See sample pages from this book at Wink.
A Wild Swan and Other Tales
by Michael Cunningham (author) and Yuko Shimizu (illustrator)
Farrar, Straus and Giroux
2015, 144 pages, 6.4 x 8.5 x 0.7 inches
A few pages into A Wild Swan and Other Tales we’re stopped short by a narrator who is either supremely cynical or just brutally honest: “End of story. ‘Happily ever after’ fell on everyone like a guillotine’s blade.” But that abrupt point of stoppage, it turns out, is the vulnerable moment onto which Michael Cunningham can graft fresh possibilities. In this case, he builds on Hans Christian Andersen’s version of “The Wild Swans” by imagining a trajectory for the least fortunate swan-brother, the one whose incomplete coat of nettles transformed him back into a man but left him with a “linty, dispiriting” wing where his arm should be.

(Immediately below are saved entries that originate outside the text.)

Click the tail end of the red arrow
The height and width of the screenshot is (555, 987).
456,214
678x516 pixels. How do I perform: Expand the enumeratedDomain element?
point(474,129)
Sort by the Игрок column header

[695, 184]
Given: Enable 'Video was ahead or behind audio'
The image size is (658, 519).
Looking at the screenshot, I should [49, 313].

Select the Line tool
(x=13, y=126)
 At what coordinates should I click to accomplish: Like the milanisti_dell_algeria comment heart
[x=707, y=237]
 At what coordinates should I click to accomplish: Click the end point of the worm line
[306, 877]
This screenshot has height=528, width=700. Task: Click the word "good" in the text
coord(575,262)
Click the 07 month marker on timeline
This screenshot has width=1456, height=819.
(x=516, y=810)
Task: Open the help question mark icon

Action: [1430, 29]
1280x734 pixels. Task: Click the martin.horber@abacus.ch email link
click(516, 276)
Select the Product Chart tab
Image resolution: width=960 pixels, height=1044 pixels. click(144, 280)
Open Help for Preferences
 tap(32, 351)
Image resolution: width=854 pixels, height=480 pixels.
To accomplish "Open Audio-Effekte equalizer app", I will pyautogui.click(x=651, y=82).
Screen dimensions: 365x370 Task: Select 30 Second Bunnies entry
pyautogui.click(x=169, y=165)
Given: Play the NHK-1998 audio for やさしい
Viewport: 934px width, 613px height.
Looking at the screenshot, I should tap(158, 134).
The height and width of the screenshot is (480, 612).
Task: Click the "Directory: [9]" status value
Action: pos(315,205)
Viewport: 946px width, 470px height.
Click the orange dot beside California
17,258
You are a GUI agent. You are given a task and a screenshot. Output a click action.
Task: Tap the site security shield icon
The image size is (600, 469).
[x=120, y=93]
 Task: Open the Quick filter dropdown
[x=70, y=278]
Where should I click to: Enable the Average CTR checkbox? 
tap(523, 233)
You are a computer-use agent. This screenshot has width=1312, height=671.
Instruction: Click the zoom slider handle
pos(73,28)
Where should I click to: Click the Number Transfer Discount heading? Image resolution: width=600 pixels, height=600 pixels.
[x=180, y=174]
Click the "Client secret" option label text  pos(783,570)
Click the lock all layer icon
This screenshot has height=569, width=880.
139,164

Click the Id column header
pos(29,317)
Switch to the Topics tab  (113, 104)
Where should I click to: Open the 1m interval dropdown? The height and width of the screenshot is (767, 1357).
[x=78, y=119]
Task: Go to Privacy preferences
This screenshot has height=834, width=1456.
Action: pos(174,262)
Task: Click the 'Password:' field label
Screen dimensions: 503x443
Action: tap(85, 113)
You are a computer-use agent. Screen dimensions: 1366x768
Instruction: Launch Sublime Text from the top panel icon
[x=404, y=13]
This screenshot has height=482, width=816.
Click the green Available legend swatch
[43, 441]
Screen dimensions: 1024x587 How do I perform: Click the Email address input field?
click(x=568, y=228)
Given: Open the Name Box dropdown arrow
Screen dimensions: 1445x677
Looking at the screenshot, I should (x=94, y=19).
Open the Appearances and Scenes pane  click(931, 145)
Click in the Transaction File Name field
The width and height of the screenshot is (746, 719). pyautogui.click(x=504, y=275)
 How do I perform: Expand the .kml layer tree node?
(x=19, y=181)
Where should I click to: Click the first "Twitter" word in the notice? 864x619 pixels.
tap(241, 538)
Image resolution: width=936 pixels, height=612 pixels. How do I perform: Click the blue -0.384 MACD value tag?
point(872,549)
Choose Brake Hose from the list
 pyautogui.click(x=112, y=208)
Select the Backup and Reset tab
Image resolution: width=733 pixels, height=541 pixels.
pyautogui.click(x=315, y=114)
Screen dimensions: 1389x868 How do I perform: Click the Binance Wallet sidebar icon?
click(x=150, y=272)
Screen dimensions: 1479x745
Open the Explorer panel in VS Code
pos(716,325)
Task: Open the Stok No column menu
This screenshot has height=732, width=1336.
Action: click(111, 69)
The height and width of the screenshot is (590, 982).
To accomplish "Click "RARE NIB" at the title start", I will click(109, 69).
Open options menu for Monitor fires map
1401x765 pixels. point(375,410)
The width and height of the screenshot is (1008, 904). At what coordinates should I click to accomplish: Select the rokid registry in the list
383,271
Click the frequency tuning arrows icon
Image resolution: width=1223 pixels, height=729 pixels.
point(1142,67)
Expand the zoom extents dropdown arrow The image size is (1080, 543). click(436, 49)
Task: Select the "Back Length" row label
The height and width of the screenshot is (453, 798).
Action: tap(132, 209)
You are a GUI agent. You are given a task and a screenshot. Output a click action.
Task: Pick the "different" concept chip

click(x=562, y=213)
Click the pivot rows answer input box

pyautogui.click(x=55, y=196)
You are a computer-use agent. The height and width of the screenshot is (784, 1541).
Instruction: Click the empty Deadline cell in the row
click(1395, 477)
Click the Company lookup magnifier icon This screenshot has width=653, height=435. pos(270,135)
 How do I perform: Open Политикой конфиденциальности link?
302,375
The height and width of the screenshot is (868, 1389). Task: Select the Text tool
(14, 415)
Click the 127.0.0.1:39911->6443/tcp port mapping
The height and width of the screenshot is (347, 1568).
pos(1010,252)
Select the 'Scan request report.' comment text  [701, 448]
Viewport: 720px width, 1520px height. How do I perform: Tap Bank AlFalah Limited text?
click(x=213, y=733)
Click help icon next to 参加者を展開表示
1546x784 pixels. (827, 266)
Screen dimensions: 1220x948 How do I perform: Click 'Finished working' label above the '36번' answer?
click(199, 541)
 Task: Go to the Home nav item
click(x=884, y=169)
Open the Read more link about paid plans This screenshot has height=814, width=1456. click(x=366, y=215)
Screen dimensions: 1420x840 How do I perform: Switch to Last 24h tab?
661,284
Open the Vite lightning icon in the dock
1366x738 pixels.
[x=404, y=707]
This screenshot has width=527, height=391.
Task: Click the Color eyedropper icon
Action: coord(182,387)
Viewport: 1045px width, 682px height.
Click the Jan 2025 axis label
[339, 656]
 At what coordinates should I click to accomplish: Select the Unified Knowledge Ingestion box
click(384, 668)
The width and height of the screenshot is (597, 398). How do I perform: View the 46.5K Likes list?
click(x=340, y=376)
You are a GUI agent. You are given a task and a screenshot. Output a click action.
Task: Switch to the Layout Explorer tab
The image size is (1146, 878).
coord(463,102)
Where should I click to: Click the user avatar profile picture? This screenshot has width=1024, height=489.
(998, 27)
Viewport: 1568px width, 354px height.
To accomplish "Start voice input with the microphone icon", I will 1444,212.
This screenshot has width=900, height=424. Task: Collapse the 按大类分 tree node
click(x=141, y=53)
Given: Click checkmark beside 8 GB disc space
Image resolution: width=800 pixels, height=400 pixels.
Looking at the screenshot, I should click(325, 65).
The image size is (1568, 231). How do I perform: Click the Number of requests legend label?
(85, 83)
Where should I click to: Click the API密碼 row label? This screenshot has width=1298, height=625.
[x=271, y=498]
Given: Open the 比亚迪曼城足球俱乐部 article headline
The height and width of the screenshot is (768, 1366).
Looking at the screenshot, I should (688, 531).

In this collection of eleven stories, the Pulitzer-winning author of The Hours plucks and tweaks at familiar fairy tales in a variety of ways – through POV changes, time shifts, reimagined elements, and most especially an irresistible voice that’s by turns sardonic, salacious, or brimming with empathy. “Little Man” gives us the motivations behind Rumpelstiltskin’s baby mania. “Jacked” believably paints the beanstalk climber as dumb and lucky. “The Monkey’s Paw” locates another haunting angle on W.W. Jacobs’ tale about the cruel side of wishes.
Based only on its literary merits, A Wild Swan would already be worth your time – but this book is special. Masterful pen-and-ink illustrations, drop caps, endpapers, and cover art by award-winning illustrator Yuko Shimizu elevate A Wild Swan to exquisite object. Where your stereotypical fairy tale collection might boast lush colors, ornate bindings, and metallic accents, A Wild Swan is elegant. Restrained, but not spare, its quality emerges in sedulous attention to detail. White space explodes into knots of intricate line on carefully composed pages. A swan’s silhouette stands out in relief on the embossed cover. Cunningham’s canny, contemporary voice is made more timeless with decorations that hearken back to, but don’t simply imitate, famed illustrators from Walter Crane to Harry Clarke.
I’ve loved Shimizu’s work since a friend pointed me to her public page on Facebook a year ago. (Come for the behind-the-scenes illustration techniques, stay for the adorable Chihuahua pics.) A Wild Swan and Other Tales gives the Japanese-born artist the chance to shine in tandem with a talented major author secure in his powers.